[Source text Boundary: Start]

State workplace regulators have launched an investigation into the partial collapse of a building under construction on Facebook's Menlo Park campus that sent two ironworkers to the hospital and placed scrutiny on two construction companies that have done work on some of the Bay Area's most high-profile projects.
Four beams on the new building dislodged from the steel supports at 5:25 p.m. Wednesday, according to Level 10 Construction, the project's main contractor. The two men were on a team that was putting up the steel frame of Facebook's new Building 21 that was designed by Frank Gehry. Work was halted after the accident.
"There was a catastrophic failure of some kind," said Menlo Park Fire Chief Harold Schapelhouman.
The workers were on one of the beams that dropped, got caught on a lower floor assembly and catapulted them toward the ground, according to Schapelhouman.
"These guys are slinging big steel. When you're using cranes and dealing with thousands of pounds of steel beams it's not easy work, and something obviously went wrong," Schapelhouman said in an interview.
The workers fell about 30 feet to the ground, Level 10's president Dennis Giles said in a statement.
Both injured men were wearing protection equipment.They were transported to Stanford Medical Center. One of them was released from the hospital last night, The other is under observation, according to Giles.
Level 10 has worked on other Facebook projects and has done jobs for Stanford University, Sutter Health, Oracle, UC San Francisco and 181 Fremont, which is a new 60-story high-rise near the Transbay Terminal in downtown San Francisco
The workers were employed by a subcontractor, Schuff Steel, a Phoenix-based structural steel fabricator and erector, which has done work on a number of major high-profile projects, including Apple's corporate headquarters.

[Source text Boundary: End]
[The data Boundary: Start]

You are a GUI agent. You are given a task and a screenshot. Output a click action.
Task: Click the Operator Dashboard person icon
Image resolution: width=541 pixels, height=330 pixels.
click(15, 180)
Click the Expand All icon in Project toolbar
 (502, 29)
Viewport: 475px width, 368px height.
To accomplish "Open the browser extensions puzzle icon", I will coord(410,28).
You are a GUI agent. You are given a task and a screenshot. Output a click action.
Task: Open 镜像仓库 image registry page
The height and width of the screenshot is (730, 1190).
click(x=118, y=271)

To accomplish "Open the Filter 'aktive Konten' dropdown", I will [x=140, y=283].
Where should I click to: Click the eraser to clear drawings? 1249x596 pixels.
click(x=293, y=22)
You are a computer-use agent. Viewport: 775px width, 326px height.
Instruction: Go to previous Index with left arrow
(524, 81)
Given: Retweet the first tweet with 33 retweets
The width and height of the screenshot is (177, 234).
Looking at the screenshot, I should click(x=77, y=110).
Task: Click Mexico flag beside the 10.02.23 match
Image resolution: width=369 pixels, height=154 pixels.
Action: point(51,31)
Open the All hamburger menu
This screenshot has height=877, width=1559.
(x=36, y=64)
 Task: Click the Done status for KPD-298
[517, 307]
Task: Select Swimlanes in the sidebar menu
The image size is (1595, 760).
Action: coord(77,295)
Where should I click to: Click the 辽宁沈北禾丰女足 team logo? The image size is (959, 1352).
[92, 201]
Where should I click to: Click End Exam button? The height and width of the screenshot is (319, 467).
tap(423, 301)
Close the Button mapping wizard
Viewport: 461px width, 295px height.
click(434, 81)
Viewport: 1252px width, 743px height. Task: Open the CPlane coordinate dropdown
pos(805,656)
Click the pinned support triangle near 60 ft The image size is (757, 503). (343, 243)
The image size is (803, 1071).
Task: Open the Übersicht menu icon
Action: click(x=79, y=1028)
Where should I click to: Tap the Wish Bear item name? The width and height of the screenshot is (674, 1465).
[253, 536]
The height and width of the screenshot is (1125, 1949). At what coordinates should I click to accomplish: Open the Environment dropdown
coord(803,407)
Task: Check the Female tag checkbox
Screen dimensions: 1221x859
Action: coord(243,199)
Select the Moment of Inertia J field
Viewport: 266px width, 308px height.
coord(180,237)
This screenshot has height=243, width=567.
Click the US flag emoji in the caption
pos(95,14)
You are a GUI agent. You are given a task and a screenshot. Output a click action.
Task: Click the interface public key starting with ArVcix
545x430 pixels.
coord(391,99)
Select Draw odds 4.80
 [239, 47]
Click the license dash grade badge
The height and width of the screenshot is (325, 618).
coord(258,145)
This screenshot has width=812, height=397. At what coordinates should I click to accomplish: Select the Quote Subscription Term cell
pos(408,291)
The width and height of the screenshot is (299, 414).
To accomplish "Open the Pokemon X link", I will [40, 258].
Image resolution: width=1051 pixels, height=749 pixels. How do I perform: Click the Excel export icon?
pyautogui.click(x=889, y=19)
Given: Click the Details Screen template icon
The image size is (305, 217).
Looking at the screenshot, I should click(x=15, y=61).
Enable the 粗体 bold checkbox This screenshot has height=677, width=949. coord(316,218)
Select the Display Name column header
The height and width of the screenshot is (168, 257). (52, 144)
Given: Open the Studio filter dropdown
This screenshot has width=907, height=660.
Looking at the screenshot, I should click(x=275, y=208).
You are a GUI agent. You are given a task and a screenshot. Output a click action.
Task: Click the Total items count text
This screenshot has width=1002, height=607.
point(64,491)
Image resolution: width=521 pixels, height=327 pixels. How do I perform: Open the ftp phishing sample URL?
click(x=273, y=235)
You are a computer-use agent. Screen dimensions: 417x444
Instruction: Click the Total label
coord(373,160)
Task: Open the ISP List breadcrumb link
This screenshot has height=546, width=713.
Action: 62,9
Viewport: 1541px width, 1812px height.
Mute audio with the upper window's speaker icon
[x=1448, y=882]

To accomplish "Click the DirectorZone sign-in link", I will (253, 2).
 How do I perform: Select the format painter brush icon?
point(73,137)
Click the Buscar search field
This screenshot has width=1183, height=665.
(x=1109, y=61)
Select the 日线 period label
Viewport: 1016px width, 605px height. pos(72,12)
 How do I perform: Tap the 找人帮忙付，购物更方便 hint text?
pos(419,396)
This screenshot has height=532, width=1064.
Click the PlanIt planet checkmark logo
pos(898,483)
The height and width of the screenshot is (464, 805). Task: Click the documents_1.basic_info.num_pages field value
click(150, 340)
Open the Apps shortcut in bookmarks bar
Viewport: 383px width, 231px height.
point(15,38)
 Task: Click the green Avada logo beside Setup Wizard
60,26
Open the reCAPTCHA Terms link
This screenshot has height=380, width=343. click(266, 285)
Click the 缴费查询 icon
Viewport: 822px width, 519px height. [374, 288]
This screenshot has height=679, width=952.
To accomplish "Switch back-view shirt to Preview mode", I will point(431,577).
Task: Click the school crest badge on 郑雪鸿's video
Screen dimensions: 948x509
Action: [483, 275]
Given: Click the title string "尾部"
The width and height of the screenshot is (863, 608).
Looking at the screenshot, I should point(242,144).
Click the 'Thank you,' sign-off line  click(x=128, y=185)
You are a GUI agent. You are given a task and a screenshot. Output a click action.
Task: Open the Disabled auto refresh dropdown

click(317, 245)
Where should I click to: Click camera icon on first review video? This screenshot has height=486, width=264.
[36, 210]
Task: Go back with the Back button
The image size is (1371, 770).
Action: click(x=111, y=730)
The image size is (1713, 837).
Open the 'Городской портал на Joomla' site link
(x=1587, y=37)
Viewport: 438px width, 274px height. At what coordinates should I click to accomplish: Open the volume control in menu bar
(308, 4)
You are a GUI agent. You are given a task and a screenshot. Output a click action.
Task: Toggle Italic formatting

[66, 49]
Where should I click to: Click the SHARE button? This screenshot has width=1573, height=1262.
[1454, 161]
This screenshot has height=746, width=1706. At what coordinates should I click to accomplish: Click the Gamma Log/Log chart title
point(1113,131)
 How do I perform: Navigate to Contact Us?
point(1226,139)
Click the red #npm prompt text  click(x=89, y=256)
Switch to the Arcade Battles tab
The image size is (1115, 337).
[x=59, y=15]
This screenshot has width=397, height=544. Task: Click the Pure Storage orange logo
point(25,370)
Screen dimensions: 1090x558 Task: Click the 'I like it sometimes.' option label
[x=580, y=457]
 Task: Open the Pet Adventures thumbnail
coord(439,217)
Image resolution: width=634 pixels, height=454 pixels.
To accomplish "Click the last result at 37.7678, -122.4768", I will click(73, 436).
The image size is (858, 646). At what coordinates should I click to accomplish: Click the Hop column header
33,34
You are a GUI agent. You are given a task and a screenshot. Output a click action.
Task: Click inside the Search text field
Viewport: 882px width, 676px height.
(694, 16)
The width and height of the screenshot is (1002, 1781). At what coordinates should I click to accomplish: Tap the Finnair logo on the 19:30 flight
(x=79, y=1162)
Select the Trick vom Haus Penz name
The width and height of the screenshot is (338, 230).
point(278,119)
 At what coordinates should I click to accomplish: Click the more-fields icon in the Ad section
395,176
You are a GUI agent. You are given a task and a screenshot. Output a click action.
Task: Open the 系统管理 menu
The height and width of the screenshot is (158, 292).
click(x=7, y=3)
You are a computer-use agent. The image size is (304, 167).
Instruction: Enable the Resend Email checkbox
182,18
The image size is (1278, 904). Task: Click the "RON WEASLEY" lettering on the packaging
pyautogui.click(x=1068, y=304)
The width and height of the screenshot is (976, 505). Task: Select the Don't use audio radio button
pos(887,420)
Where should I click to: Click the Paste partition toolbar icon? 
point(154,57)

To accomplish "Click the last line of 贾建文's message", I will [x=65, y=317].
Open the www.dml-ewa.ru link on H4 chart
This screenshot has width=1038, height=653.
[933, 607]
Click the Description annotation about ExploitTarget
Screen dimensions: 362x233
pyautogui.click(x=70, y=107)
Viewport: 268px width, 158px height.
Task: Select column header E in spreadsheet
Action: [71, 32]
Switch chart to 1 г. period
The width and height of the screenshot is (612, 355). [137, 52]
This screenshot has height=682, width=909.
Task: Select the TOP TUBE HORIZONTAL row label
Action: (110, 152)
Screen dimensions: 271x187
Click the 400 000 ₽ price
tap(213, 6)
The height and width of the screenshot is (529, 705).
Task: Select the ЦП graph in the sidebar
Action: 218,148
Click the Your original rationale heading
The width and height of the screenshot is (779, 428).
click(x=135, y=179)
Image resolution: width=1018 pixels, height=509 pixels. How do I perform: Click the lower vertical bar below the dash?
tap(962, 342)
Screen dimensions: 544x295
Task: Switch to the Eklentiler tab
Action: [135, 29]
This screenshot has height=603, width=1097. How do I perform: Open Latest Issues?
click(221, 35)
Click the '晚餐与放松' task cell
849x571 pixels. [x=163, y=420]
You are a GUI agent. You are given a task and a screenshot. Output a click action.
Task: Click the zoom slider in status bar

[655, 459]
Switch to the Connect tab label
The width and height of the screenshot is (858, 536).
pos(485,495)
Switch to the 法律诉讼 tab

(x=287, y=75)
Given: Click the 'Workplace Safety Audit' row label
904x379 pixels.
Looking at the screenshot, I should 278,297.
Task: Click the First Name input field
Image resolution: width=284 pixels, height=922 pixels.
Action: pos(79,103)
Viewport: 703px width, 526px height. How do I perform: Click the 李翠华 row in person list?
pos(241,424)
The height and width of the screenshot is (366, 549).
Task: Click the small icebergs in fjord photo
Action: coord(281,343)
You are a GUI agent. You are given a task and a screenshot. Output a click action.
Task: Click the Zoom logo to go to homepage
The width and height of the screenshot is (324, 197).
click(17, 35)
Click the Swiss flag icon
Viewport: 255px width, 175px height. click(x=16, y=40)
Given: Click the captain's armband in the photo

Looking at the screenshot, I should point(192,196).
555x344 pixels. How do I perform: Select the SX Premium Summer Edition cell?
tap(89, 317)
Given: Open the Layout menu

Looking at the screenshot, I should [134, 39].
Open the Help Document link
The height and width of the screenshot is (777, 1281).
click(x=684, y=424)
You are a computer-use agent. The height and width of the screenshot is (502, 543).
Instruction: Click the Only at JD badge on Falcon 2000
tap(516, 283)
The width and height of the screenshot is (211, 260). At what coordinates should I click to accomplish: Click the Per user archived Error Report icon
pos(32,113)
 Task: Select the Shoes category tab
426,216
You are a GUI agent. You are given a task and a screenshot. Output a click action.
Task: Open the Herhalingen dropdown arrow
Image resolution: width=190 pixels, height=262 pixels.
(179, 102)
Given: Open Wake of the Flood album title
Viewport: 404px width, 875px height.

[The data Boundary: End]

▶ [Problem to work on] Pick up the news report on the partial collapse at Facebook's Menlo Park campus after its final sentence and carry it forward.

▶ [Expected answer]
Representatives of Schuff have yet to return requests for comment and Facebook is not commenting.
The collapse damaged a number of steel upright crossbeams, Menlo Park fire officials said. But Level 10 representatives have not released the extent of that damage.
California's Division of Occupational Safety and Health (Cal/OSHA) is investigating the incident, and both Level 10 and Schuff will be the focus of its probe, said Cal/OSHA spokesman Frank Polizzi.
The state agency has investigated Schuff on eight occasions since 2013 and fined it several times. Last year Cal/OSHA fined the company more than $18,000 in connection with an accident at a Stockton construction site. In 2013, it was fined more than $30,000 for violations stemming from an accident at a San Diego site.
Cal/OSHA has investigated Level 10 eight times in the last three years but has not fined the company in connection with any of those probes.